• **WHAT THIS TASK INVOLVES**
Please copy out the entries below exactly, beginning with the line that contains "Instruction: Click the Azure" and ending with the line that contains "Task: Click inside the formula bar input area", and include nothing outside that span.

[Extracted data entries]

[Start of Attachment]

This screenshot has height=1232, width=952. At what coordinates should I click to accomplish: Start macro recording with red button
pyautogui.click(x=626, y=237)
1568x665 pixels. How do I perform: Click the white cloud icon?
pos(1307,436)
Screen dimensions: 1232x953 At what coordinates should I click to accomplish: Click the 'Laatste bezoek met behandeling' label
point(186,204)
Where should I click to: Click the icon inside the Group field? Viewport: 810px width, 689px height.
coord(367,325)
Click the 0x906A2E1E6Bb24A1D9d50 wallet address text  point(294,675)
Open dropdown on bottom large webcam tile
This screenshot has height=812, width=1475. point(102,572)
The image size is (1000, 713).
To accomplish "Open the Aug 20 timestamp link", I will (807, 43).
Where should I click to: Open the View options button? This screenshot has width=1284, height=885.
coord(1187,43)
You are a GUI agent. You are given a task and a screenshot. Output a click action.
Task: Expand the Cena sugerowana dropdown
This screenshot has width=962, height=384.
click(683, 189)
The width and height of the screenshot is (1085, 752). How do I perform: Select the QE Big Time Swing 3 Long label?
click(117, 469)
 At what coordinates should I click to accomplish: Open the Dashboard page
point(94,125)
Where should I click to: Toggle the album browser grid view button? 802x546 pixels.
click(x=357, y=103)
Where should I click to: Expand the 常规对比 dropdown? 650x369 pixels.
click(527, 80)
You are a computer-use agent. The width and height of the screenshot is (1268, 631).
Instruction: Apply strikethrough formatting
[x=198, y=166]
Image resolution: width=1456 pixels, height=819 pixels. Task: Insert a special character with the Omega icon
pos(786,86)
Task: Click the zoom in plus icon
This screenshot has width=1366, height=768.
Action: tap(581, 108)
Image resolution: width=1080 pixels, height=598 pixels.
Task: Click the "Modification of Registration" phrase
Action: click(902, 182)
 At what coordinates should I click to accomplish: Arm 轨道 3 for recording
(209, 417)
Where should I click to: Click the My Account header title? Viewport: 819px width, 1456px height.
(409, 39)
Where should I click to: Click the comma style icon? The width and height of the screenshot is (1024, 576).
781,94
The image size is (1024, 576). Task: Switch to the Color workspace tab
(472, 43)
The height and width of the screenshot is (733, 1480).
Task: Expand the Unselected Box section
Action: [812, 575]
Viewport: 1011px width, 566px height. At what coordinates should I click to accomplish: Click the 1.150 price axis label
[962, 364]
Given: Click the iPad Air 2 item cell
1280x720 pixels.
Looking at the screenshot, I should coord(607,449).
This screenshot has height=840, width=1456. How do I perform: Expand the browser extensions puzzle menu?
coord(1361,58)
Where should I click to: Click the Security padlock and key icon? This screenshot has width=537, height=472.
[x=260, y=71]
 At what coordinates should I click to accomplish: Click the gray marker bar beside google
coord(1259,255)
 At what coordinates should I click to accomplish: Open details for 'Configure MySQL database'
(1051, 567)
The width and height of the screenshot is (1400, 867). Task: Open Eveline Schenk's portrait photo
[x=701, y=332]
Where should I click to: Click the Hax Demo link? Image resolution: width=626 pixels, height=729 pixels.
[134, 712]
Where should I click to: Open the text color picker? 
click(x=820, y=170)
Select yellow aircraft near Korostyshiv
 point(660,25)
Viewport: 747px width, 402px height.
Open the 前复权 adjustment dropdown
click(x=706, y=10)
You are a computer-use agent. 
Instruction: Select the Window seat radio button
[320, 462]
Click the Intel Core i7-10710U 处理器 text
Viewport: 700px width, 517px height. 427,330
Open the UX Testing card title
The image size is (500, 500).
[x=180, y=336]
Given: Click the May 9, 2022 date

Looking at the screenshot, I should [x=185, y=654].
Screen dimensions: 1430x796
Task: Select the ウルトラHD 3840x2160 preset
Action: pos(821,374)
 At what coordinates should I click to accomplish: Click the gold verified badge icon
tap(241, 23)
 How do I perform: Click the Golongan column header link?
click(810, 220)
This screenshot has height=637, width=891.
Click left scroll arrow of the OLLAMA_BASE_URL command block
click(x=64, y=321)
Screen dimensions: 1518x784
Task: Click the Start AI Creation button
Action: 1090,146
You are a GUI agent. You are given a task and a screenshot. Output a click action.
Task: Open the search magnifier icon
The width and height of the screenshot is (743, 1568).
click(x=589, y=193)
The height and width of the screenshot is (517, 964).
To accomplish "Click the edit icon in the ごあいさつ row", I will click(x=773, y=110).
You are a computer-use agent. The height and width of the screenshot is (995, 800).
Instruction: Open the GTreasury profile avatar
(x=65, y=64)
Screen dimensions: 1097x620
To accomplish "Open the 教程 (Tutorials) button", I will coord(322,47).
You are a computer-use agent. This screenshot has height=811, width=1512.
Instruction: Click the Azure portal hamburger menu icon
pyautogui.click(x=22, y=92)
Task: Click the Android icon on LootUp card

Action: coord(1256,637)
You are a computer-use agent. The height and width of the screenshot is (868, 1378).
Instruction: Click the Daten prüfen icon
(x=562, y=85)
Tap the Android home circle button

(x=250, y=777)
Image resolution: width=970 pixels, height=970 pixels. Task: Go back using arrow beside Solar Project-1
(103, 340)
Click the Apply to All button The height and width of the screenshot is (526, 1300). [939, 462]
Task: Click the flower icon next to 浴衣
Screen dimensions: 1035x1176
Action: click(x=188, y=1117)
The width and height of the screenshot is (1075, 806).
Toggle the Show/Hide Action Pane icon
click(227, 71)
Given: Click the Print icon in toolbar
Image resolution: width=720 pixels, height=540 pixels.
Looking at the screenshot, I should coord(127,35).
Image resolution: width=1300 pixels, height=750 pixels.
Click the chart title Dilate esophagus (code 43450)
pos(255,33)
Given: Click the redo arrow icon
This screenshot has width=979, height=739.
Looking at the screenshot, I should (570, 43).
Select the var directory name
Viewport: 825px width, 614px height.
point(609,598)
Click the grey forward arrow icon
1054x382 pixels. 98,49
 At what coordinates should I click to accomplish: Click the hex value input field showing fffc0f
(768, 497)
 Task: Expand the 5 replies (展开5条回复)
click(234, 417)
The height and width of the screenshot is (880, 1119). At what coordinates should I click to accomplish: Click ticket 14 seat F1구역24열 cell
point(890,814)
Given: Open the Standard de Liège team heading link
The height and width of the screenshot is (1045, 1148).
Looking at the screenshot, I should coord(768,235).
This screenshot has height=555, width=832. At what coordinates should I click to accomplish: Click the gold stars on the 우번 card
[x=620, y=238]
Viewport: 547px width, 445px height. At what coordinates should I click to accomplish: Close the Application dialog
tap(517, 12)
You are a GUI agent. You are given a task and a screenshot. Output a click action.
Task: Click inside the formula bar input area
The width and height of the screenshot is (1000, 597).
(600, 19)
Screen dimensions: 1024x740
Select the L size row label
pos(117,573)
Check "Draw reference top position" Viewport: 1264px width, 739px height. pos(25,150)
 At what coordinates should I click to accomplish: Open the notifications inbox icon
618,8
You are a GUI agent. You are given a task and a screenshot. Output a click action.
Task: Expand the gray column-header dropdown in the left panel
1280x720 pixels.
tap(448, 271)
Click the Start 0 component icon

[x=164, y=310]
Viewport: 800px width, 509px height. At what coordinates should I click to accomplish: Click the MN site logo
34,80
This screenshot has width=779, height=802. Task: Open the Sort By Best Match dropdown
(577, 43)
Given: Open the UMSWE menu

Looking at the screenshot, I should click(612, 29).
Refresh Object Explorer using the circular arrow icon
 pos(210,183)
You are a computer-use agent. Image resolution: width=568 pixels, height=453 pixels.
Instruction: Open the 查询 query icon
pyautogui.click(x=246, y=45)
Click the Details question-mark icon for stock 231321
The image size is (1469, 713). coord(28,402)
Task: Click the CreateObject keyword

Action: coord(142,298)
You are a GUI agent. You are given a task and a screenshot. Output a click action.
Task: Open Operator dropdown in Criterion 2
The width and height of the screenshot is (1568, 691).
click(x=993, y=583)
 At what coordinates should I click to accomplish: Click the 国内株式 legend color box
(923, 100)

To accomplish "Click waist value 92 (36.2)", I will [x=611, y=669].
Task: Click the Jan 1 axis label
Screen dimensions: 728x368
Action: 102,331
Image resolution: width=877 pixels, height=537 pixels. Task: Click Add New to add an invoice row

[End of Attachment]

• **ANSWER SPACE**
Instruction: Click the Azure portal hamburger menu icon
pyautogui.click(x=22, y=92)
Task: Click the Android icon on LootUp card

Action: coord(1256,637)
You are a computer-use agent. The height and width of the screenshot is (868, 1378).
Instruction: Click the Daten prüfen icon
(x=562, y=85)
Tap the Android home circle button

(x=250, y=777)
Image resolution: width=970 pixels, height=970 pixels. Task: Go back using arrow beside Solar Project-1
(103, 340)
Click the Apply to All button The height and width of the screenshot is (526, 1300). [939, 462]
Task: Click the flower icon next to 浴衣
Screen dimensions: 1035x1176
Action: click(x=188, y=1117)
The width and height of the screenshot is (1075, 806).
Toggle the Show/Hide Action Pane icon
click(227, 71)
Given: Click the Print icon in toolbar
Image resolution: width=720 pixels, height=540 pixels.
Looking at the screenshot, I should coord(127,35).
Image resolution: width=1300 pixels, height=750 pixels.
Click the chart title Dilate esophagus (code 43450)
pos(255,33)
Given: Click the redo arrow icon
This screenshot has width=979, height=739.
Looking at the screenshot, I should (570, 43).
Select the var directory name
Viewport: 825px width, 614px height.
point(609,598)
Click the grey forward arrow icon
1054x382 pixels. 98,49
 At what coordinates should I click to accomplish: Click the hex value input field showing fffc0f
(768, 497)
 Task: Expand the 5 replies (展开5条回复)
click(234, 417)
The height and width of the screenshot is (880, 1119). At what coordinates should I click to accomplish: Click ticket 14 seat F1구역24열 cell
point(890,814)
Given: Open the Standard de Liège team heading link
The height and width of the screenshot is (1045, 1148).
Looking at the screenshot, I should coord(768,235).
This screenshot has height=555, width=832. At what coordinates should I click to accomplish: Click the gold stars on the 우번 card
[x=620, y=238]
Viewport: 547px width, 445px height. At what coordinates should I click to accomplish: Close the Application dialog
tap(517, 12)
You are a GUI agent. You are given a task and a screenshot. Output a click action.
Task: Click inside the formula bar input area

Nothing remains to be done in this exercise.